## Sua tarefa
Escreva a continuação da discussão do fórum sobre como se diz em português a detenção feita por um cidadão comum, começando depois da última mensagem.
=== Texto extraído ===
# arresto cuidadano



## palta_madura

Olá--

Como se fala "arresto cuidadano" em português?


----------



## XiaoRoel

Detenção ou encarceramento cidadão?


----------



## Carfer

Em Portugal designa-se por _'detenção civil'._

_P.S. _A propósito, Xiao, '_cidadão_' em português é só substantivo (o habitante da cidade, no sentido moderno ou no antigo de _'civitas_' - se bem que no sentido moderno é muito frequente '_citadino_' - ou aquele a quem um Estado reconhece um vínculo político de pertença, de cidadania). O adjectivo espanhol '_ciudadano_' acaba por ter múltiplas traduções em português, consoante o contexto: '_civil_', '_cívico_' e frequentemente '_público_', entre outros.


----------



## anaczz

No Brasil, se não me engano, chama-se "prisão de cidadão".


----------



## vf2000

anaczz said:


> *No Brasil*, se não me engano, chama-se "prisão de cidadão".


Nunca escutei essa... Se não for de cidadão, de que seria?
AXÉ


----------



## Vanda

Parece que por aqui é prisão civil.


----------



## WhoSoyEu

Será que não é isto? 
http://peru21.pe/noticia/307771/manana-entra-vigencia-ley-arresto-ciudadano
Voz de prisão dada pelo cidadão comum.


----------



## Carfer

WhoSoyEu said:


> Será que não é isto?
> http://peru21.pe/noticia/307771/manana-entra-vigencia-ley-arresto-ciudadano
> Voz de prisão dada pelo cidadão comum.


 
Exactamente, Who. A _'prisão civil'_ de que fala o link da Vanda é outra coisa, é uma prisão por dívidas, um tipo de pena riscado dos ordenamentos jurídicos ocidentais desde a Revolução Francesa e que só sobrevive em casos muito particulares, como o das dívidas de alimentos a filhos, por exemplo, em que, na verdade o que é essencialmente penalizado não é tanto a dívida, mas o desamparo.

Não sei como se chama a detenção civil no Brasil, mas se for como a anaczz diz, então _'prisão de cidadão'_ quer dizer efectivamente _'prisão por cidadão' (_é um cidadão que não é agente da autoridade quem procede à prisão, situação que se justifica em casos de flagrante delito quando não está presente nenhuma autoridade com poderes para deter)_._ A observação da vf2000 tem alguma razão de ser.
=== Trechos dos itens ===
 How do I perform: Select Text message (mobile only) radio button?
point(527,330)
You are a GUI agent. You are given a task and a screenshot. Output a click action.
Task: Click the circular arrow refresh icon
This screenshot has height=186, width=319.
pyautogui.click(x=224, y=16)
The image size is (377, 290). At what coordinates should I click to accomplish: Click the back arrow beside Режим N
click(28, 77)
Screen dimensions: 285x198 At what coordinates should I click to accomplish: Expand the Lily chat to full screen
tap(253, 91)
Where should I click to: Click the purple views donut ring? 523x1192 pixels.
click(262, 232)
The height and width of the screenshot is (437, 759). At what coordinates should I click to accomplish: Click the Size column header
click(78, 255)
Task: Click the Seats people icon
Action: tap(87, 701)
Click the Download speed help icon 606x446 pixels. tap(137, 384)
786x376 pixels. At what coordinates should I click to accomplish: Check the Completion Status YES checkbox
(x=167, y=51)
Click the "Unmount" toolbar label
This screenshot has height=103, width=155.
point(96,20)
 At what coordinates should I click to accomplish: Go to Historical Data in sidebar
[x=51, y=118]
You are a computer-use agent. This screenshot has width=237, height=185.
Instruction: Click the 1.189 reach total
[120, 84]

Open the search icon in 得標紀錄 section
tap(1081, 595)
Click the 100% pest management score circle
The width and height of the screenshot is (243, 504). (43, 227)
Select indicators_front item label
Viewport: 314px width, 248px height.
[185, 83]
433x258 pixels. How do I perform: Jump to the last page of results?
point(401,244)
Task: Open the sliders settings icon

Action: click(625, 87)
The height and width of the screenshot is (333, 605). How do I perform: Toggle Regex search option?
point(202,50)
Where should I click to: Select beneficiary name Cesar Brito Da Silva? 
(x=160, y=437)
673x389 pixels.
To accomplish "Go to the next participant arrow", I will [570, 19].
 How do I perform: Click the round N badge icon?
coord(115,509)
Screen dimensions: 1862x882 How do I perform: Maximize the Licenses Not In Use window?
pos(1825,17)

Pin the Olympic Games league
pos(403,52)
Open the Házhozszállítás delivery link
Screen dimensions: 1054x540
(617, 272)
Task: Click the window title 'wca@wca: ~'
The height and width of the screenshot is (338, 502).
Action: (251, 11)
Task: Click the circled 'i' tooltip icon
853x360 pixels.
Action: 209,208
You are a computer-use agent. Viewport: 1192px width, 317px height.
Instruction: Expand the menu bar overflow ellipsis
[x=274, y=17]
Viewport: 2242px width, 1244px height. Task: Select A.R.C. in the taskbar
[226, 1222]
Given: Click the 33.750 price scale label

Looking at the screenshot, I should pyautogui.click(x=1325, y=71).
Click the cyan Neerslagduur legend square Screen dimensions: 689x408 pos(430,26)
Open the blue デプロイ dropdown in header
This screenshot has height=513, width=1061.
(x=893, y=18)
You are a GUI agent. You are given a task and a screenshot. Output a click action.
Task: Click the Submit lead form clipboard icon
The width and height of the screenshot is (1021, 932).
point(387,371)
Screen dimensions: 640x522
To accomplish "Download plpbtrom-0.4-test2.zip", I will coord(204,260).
===
## Resposta
----------



## Fer BA

É exatamento o que falam o Carfer e o WhoSoyEu

http://tribunalegal.espacioblog.com...-ciudadano-estado-flagrancia-delictiva-el-cpp


----------



## Vanda

Ah, então é isso! Esses termos jurídicos só existem pra deixar a gente louco.


----------



## Mangato

vf2000 said:


> Nunca escutei essa... Se não for de cidadão, de que seria?
> AXÉ


Cá houve um alcalde de Baiona que mandou meter uma vaca na cadeia.  (não é bricadeira)


----------



## anaczz

Essa expressão "prisão de cidadão" é um termo popular aplicado a esse tipo de prisão de um cidadão (ou não, nem todos são cidadãos) por outro. Concordo que seria mais claro se fosse "prisão por cidadão", mas sempre ouvi dessa forma. Na legislação não há um nome para essa ato, apenas diz, de uma forma muito esquisita:

*Art. 301* - Qualquer do povo poderá e as autoridades policiais e seus agentes deverão prender quem quer que seja encontrado em flagrante delito.  
 (art. 301 do Código de Processo Penal brasileiro) 

"Qualquer do povo" é horrível!!

  Um exemplo:
"Quanto a proceder prisões, eles as fazem como prisão de cidadão, posto  que somente policiais civis e militares tem obrigação legal; qualquer  cidadão presenciando o flagrante delito poderá dar voz de prisão e  conduzir o autuado à presença da autoridade policial para lavratura do  auto." (fonte)





Mangato said:


> Cá houve um alcalde de Baiona que mandou meter uma vaca na cadeia.  (não é bricadeira)


Mas devia ser uma vaca cidadã! ​


----------



## Vanda

> " qualquer do povo pode efetuar a prisão de quem esteja em flagrante delito" (art. 301 do Código de Processo Penal brasileiro)


Ah, que maravilha se isso vigorasse no mundo real, além do papel, como numa Suíça da vida! Já pensaram?! Íamos começar pelos políticos!

Como a Ana disse, diz: qualquer do povo (feio, né?)



> *Art. 301* - Qualquer do povo poderá e as autoridades policiais e seus agentes deverão prender quem quer que seja encontrado em flagrante delito.



""Teje preso''! E o bandido em resposta te dá umtiro!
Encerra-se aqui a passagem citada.